Selection
..........

Phase Transition Under Control: Toward Application-Oriented Luminescence Thermometry and Thermally Activated Emission
M. T. Abbas, M. Szymczak, D. Szymanski, J. Zeler, M. Drozd, L. T. K Giang, L. Marciniak

TL;DR
This study enhances luminescent thermometers by controlling particle size and co-doping to improve sensitivity, narrow hysteresis, and tune phase transition temperatures, enabling application-specific thermal sensing.
Contribution
It introduces a method to improve thermometric performance by size control and co-doping, allowing tailored phase transition temperatures and reduced hysteresis in LaGaO3:Eu3+ phosphors.
Findings
Increased relative thermal sensitivity to 18.2% K-1.
Narrowed hysteresis loop through grain size reduction.
Tunable phase transition temperature from 165 K to 491 K.

..........

Records provided
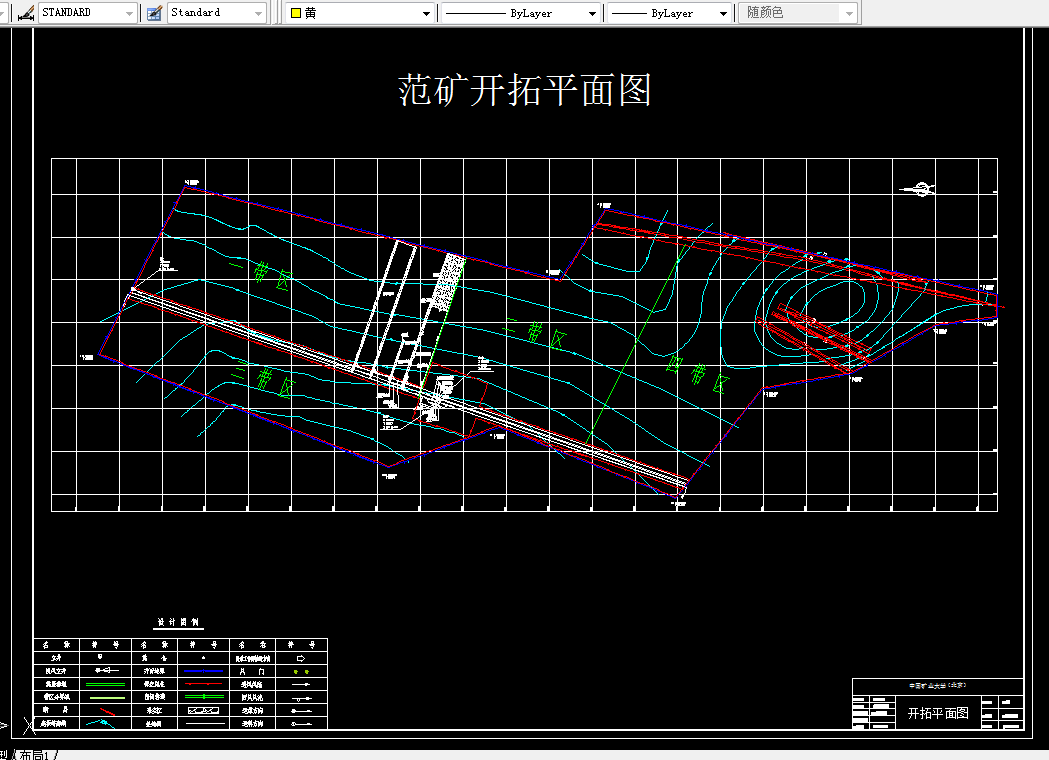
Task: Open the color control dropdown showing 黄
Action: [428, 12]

..........

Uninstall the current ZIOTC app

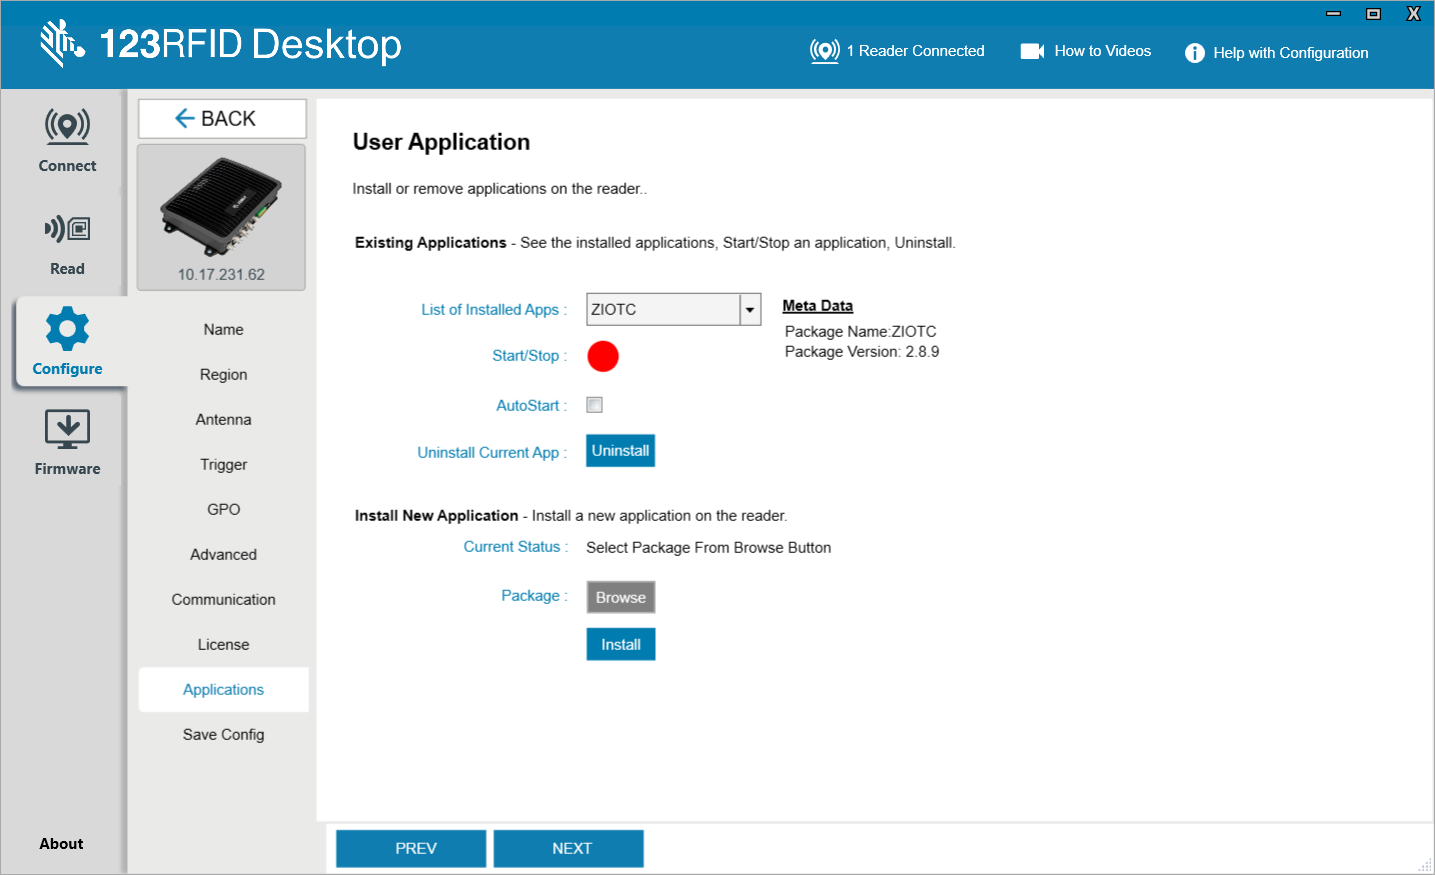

..........

Task list
• a. According to the thermometry summary, over what temperature range can the phase transition temperature be tuned?
• b. Please extract the passage of the thermometry summary from "Contribution" to "in LaGaO3:Eu3+ phosphors.".
• c. Summarize the thermometry summary in two sentences.

Task responses
• a. From 165 K to 491 K.

• b.
Contribution
It introduces a method to improve thermometric performance by size control and co-doping, allowing tailored phase transition temperatures and reduced hysteresis in LaGaO3:Eu3+ phosphors.

• c. The study improves luminescent thermometers based on LaGaO3:Eu3+ phosphors by controlling particle size and co-doping, which allows application-specific thermal sensing. This raised relative thermal sensitivity to 18.2% K-1, narrowed the hysteresis loop through grain size reduction, and made the phase transition temperature tunable from 165 K to 491 K.